Are you aware that we are each responsible for all of our decisions? Are you aware that every choice has a consequence?

The NIV states this verse thusly: He who scorns instruction will pay for it, but he who respects command is rewarded.

If you are told not to do something, and you do it anyway, you will pay for it. If you are told to do something and you do not do it, you will pay for it. Whether it be having an upset stomach for eating too many sweets before dinner, losing a friend for breaking trust, going to jail or prison, or losing your life, being told not to do something and doing it will cost you. It may not happen immediately (Think about heartburn! It comes hours after you ate that chili-cheese hot dog with hot sauce, not immediately!)

However, if you show respect and heed what you have been told, you will be paid back for that trust. Whether that comes through enjoying a great meal, growing closer to a friend, staying out of trouble, or having great health and/or wealth, it will go well with you in life.
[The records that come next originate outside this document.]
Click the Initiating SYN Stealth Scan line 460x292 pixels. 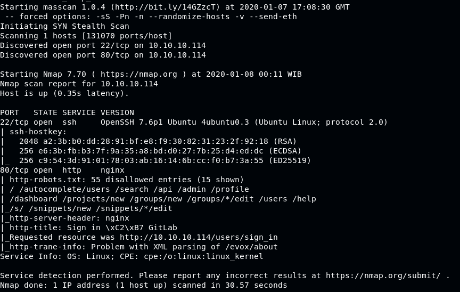coord(64,27)
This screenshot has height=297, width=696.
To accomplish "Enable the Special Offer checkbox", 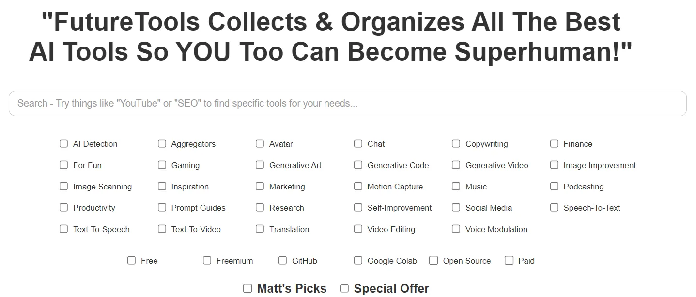I will (344, 288).
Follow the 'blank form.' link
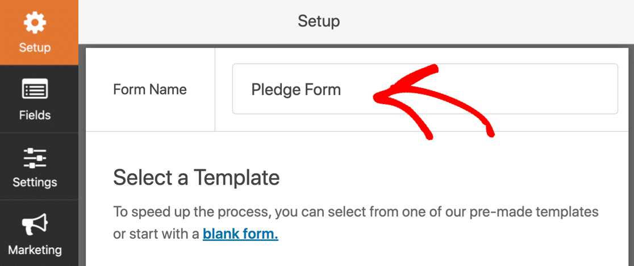The image size is (634, 266). tap(240, 234)
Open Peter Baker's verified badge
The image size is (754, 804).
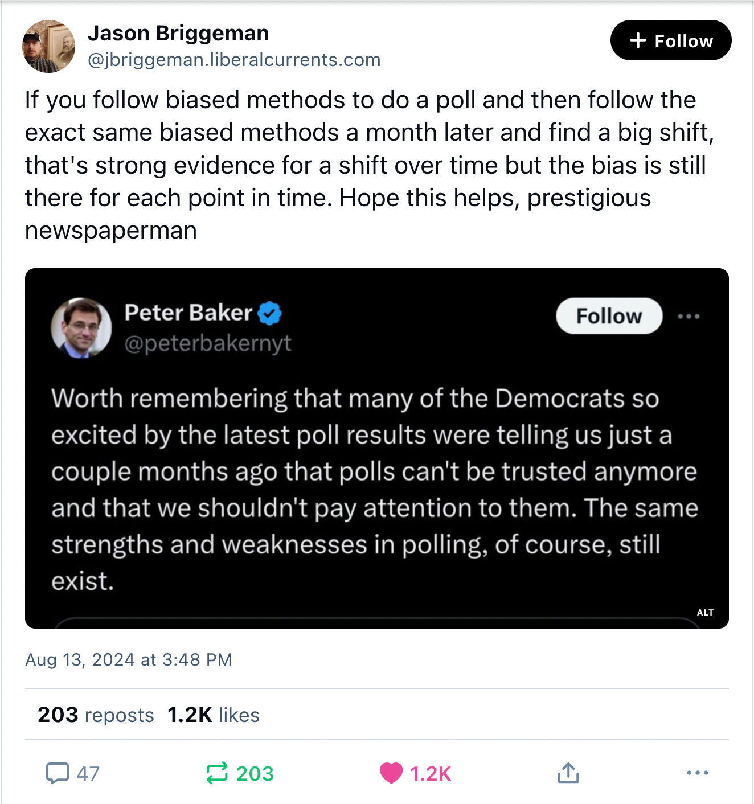(270, 311)
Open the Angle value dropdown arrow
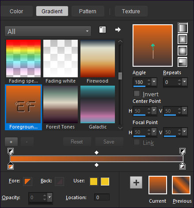Viewport: 194px width, 208px height. (154, 81)
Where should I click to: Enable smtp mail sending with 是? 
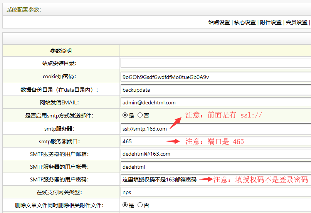click(x=125, y=115)
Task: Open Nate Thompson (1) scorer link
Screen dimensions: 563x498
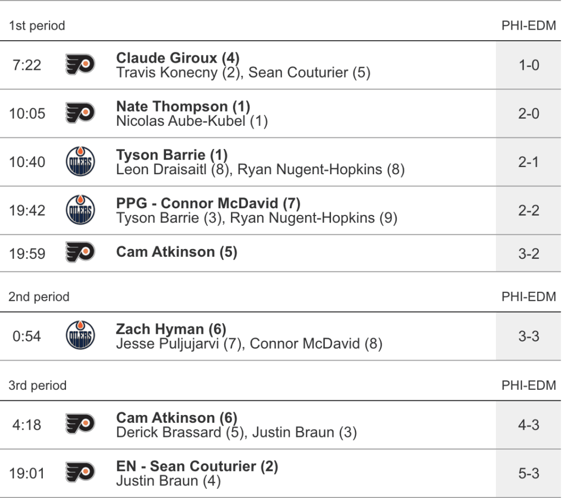Action: [183, 106]
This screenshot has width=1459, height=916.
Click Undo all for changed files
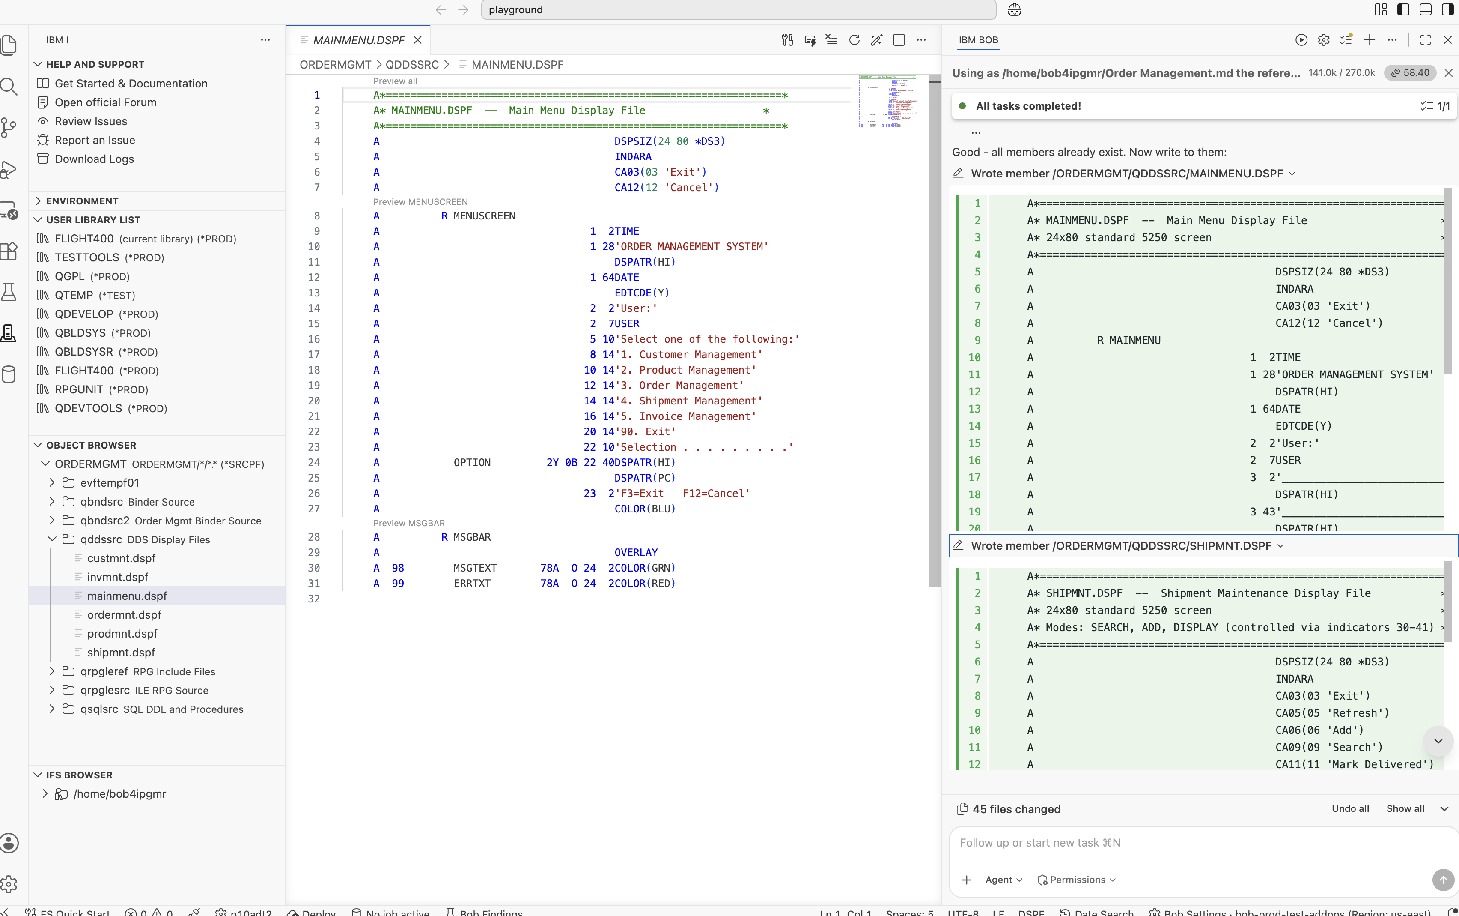pyautogui.click(x=1350, y=809)
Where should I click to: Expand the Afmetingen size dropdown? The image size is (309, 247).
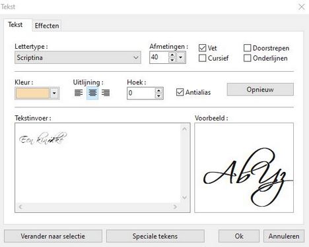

Sometimes the consequences come later … much later.

I like the King James Version for the implication that comes through.

God has sent us commands by which to live. We all failed at keeping them perfectly.

God sent His Son, Jesus of Nazareth, the Jewish Messiah and the Word of God, to keep those commands perfectly and then suffer the ultimate price for our failure. In doing so, the commands are summed up in two simple commands:

  1. Love others!
  2. Love God … by loving others and believing that Jesus died that you may live.

If we “scorn instruction” and “despise the word” of God, we have the promise that we will be destroyed. While there is debate on what this means, there is a guarantee that it is not pleasant nor desirable (Revelation 20:14-15).

However, if we respect and fear God’s commands, we will be rewarded with eternal life and peace with God (Galatians 6:8).

Gracious God, forgive us for despising Your word and commands. Give us the grace and power to overcome our sinful desires and follow You. Help us to love others for Your glory.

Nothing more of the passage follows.